** The problem **
Starting at the line that contains "This screenshot has width=193, height=143." and going through the end of the entries, write those lines out again with "screenshot" swapped for "image" and everything else left unchanged. Leave the pictures out of your answer.

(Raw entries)

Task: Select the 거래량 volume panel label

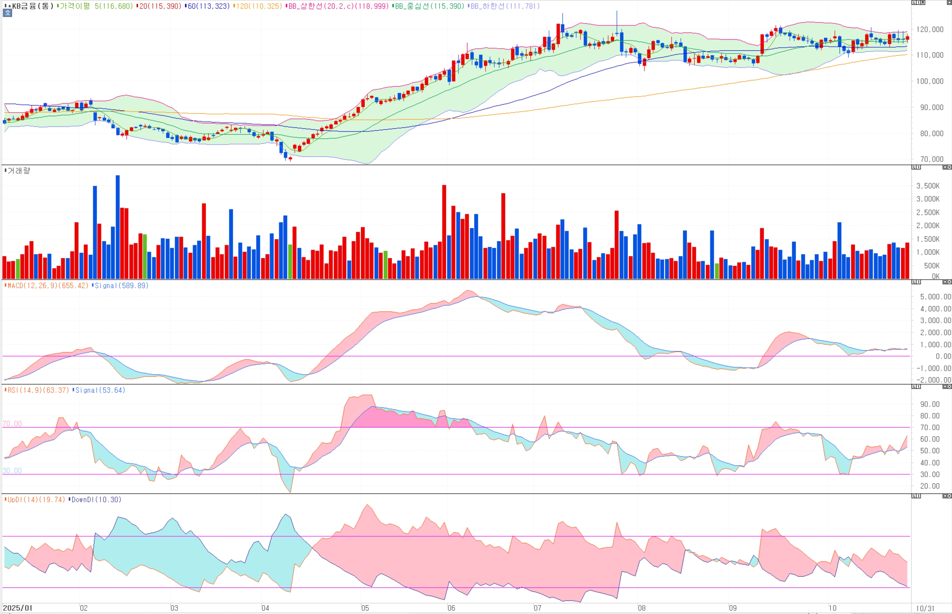Action: 18,171

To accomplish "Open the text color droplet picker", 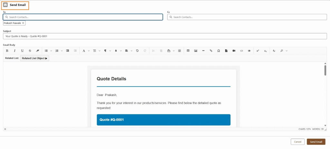I will pyautogui.click(x=116, y=51).
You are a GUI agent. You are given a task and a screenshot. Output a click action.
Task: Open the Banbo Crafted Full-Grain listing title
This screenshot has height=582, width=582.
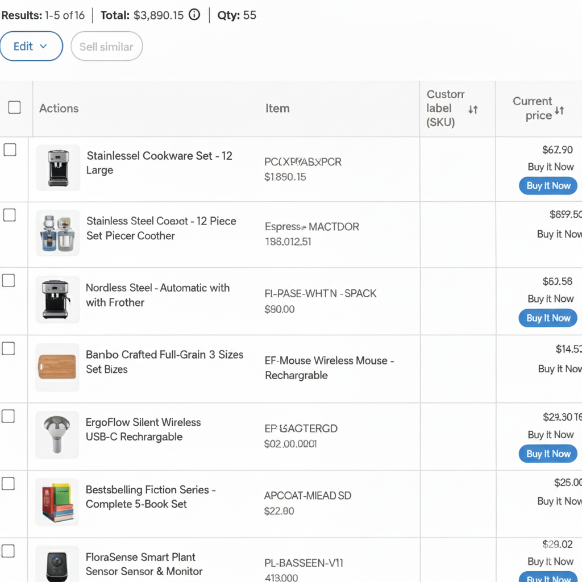point(164,361)
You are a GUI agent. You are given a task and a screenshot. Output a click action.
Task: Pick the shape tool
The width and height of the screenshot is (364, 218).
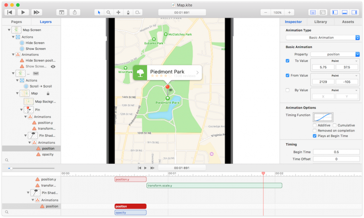tap(138, 12)
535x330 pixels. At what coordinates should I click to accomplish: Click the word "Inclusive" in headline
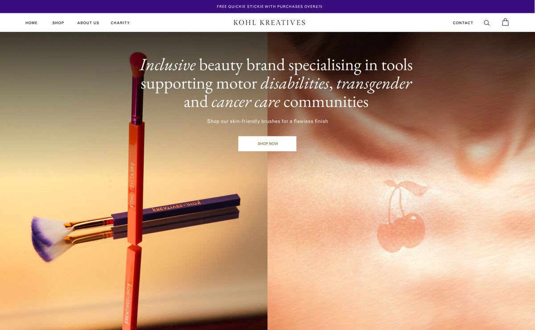pyautogui.click(x=168, y=65)
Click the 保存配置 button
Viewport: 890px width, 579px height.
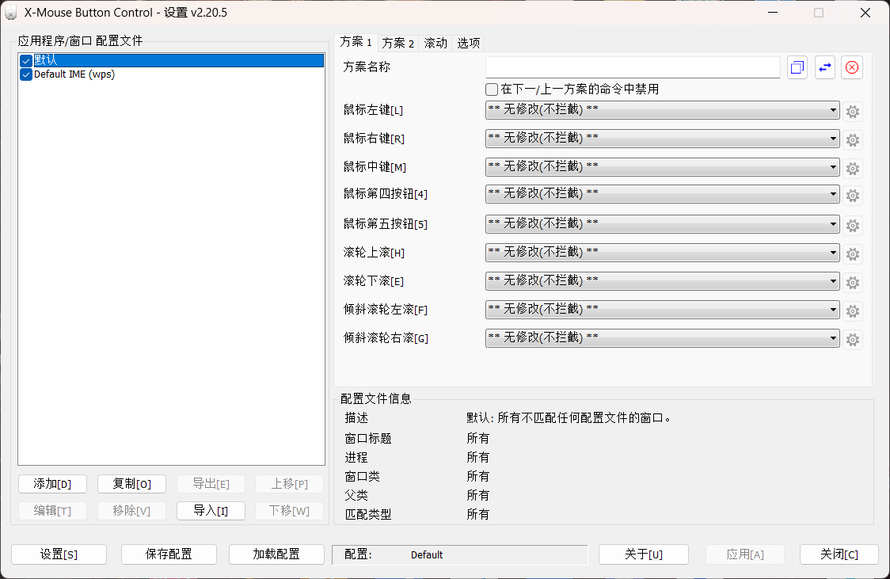pyautogui.click(x=169, y=554)
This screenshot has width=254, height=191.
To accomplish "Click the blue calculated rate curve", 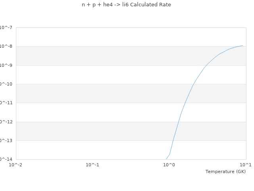I will (x=193, y=85).
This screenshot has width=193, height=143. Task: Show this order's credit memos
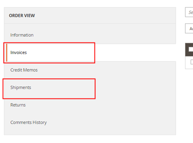24,70
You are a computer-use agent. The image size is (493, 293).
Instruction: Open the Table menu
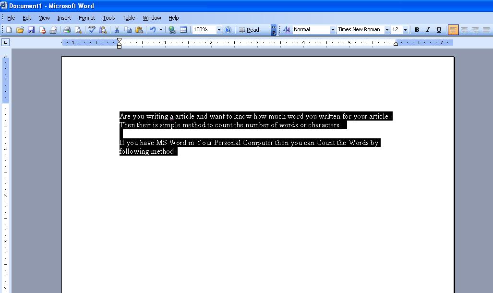click(128, 18)
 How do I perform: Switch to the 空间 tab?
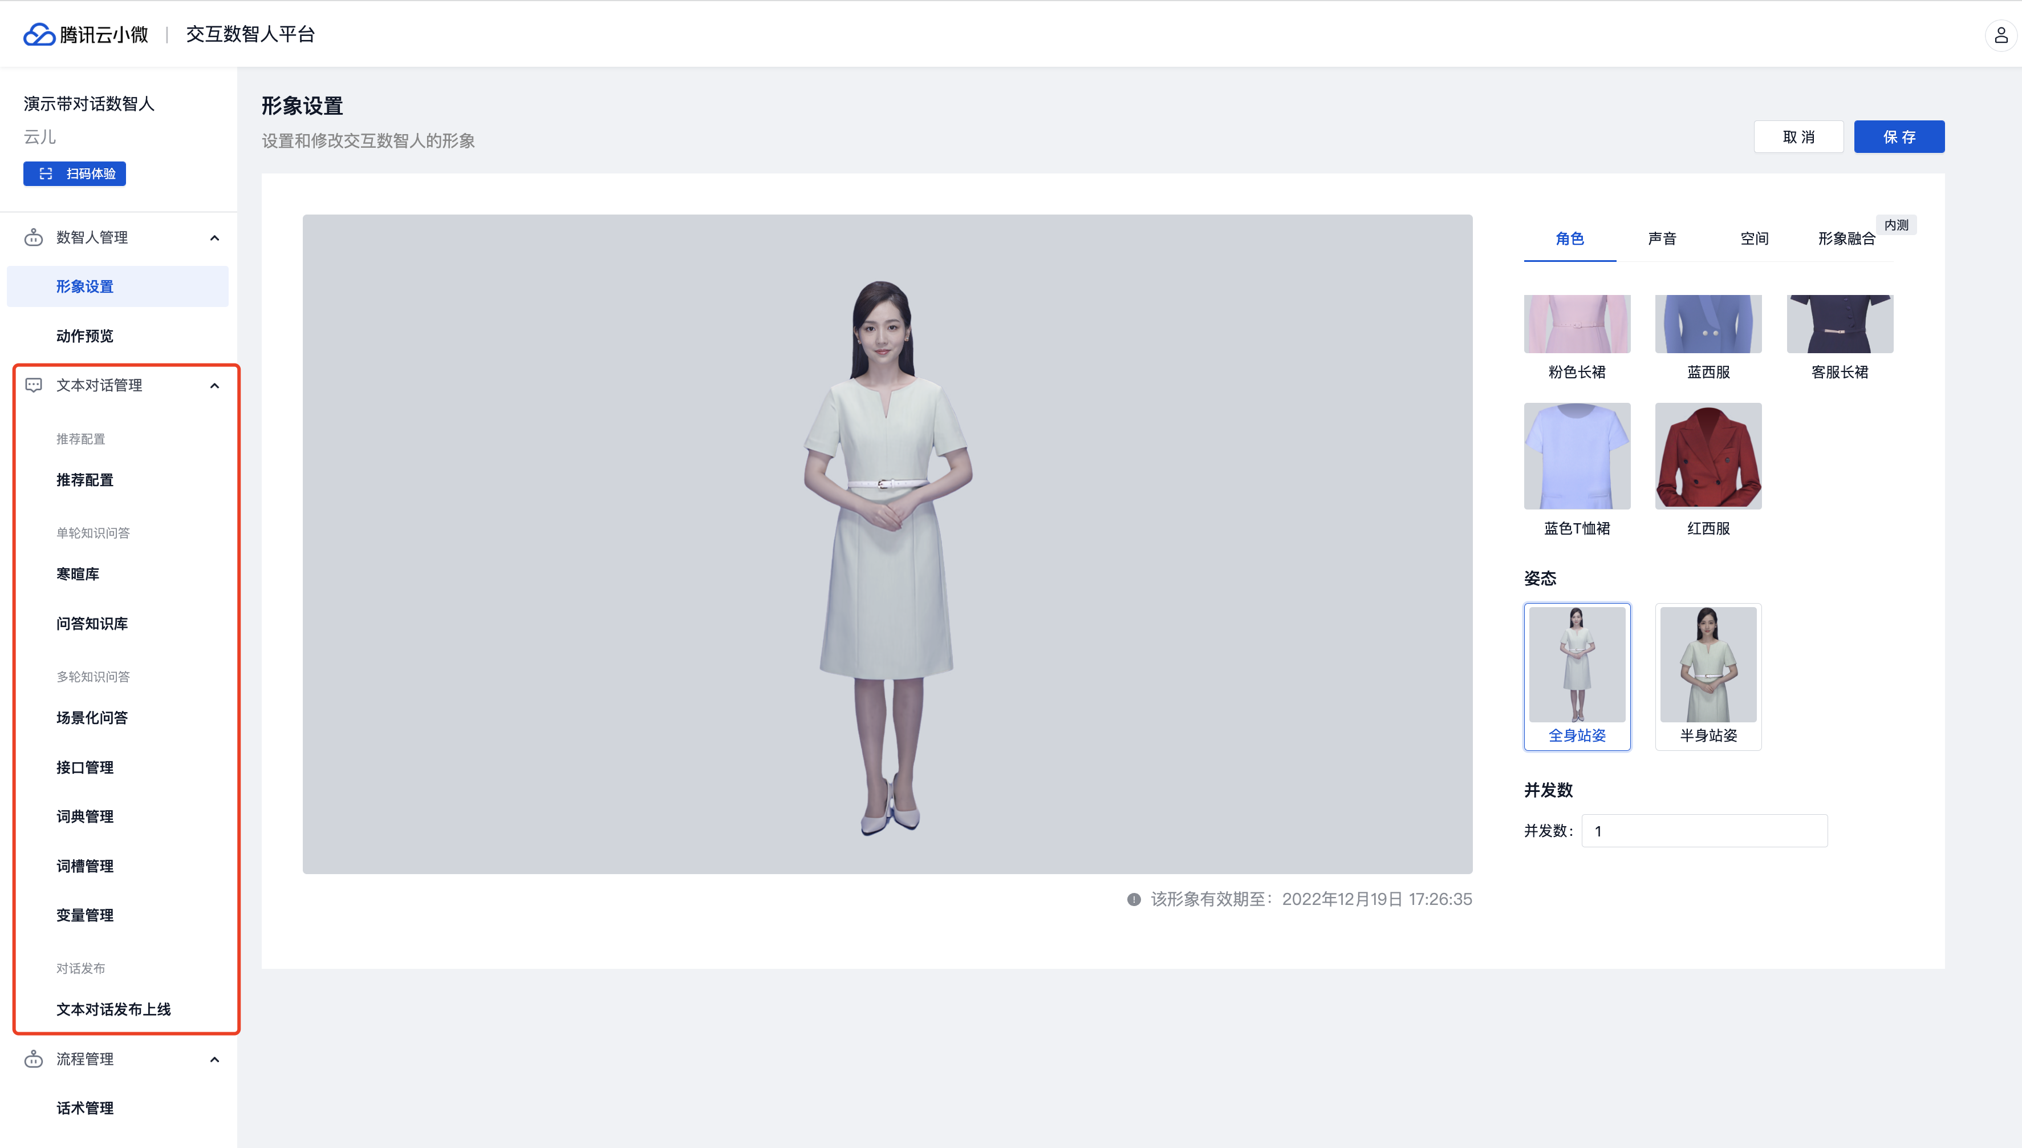[1753, 238]
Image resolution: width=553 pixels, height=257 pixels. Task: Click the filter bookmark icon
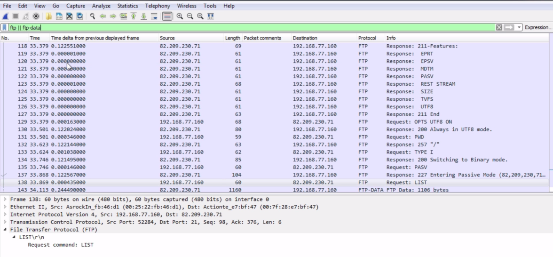(5, 28)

** In response **
This image has width=193, height=143. Task: Show this order's credit memos
24,70
You are a computer-use agent. The image size is (493, 293).
Instruction: Open the Table menu
click(128, 18)
 How do I perform: Switch to the 空间 tab?
[1753, 238]
Image resolution: width=553 pixels, height=257 pixels. Task: Click the filter bookmark icon
(5, 28)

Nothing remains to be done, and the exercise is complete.